- Born: December 28, 1988 (age 37)
- Origin: Ontario, Canada
- Years active: 2002-2009
- Label: RomanLine Records

= Samantha Moore =

Canadian singer

Samantha Jo Moore (born December 28, 1988) is a Canadian former singer and songwriter whose songs have been recorded and re-cut by Miley Cyrus (“East Northumberland High” from Meet Miley Cyrus), as well as up and coming artists, including Diana DeGarmo (“Then I Woke Up”, “The Difference In Me”, “‘Till You Want Me”, “Boy Like You”, from Blue Skies), and The Clique Girlz (“Then I Woke Up”, “The Difference In Me”, from Incredible and the EP Clique Girlz) and co-wrote “Falling Down Your Stare” from Hope 7's self-titled debut album. Additionally, Mexican Pop band, Nikki Clan did a cover of “A Boy Like You” and “The Difference In Me” for their debut album, No Sera Igual.

== Background ==
Moore grew up in Colborne, Ontario, Canada. She attended East Northumberland Secondary School.
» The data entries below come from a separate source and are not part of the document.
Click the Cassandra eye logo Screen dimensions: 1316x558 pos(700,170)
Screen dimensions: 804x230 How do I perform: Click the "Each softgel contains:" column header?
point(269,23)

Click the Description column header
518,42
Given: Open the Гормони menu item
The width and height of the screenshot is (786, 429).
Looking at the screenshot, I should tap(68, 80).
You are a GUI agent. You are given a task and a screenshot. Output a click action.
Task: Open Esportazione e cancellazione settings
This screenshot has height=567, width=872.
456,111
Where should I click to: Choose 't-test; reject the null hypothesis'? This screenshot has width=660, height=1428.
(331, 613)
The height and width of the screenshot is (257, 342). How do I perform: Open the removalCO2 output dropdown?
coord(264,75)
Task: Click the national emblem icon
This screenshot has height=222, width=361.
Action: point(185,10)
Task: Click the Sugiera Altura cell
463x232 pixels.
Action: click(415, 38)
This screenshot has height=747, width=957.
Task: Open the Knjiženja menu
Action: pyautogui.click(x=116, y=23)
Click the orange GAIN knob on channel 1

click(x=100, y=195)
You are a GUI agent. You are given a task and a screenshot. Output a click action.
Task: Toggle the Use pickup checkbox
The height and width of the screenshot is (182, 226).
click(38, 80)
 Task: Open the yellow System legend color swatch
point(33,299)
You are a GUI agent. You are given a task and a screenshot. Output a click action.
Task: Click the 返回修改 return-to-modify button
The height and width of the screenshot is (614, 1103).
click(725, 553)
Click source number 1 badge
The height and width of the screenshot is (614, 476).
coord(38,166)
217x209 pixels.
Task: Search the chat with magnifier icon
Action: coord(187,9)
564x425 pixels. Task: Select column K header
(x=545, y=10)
She began performing in summer singing competitions around Ontario. and was 'discovered' in 2002 at age thirteen while competing in the Kingston, Ontario Fall Fair Talent Contest. Six months later she was signed to a standard one record deal with Geffen Records and moved to Los Angeles to write and record music.

Samantha collaborated with well-known industry songwriters such as Curt Frasca, Sabelle Breer, Kara DioGuardi, Robbie Nevil, Matthew Wilder and The Matrix team of Lauren Christy, Graham Edwards and Scott Spock. By the age of sixteen, Samantha had written and collaborated on more than fifty songs. Many of these songs were recorded, but the release of her debut album was delayed.

Moore’s songs “I Thought the World Was Round", and “Replace U" produced by Avril Lavigne's producers Curt Frasca and Sabelle Breer were featured on MTV’s television series, “The Hills”, the latter being included in the series soundtrack release. Her song “Pretty” was featured on MTV’s Laguna Beach.

After Geffen continued to push back a release date for Moore's album for various reasons, ultimately not officially releasing any singles of hers either, Moore moved back to Ontario around 2006 or 2007, and returned to education. During this time, Moore continued to release her previously recorded music together with her former collaborators independently, before retiring from the music industry entirely in 2009. Despite this, her contracts with Geffen and UMG would not officially expire until 2011 and 2013 respectively.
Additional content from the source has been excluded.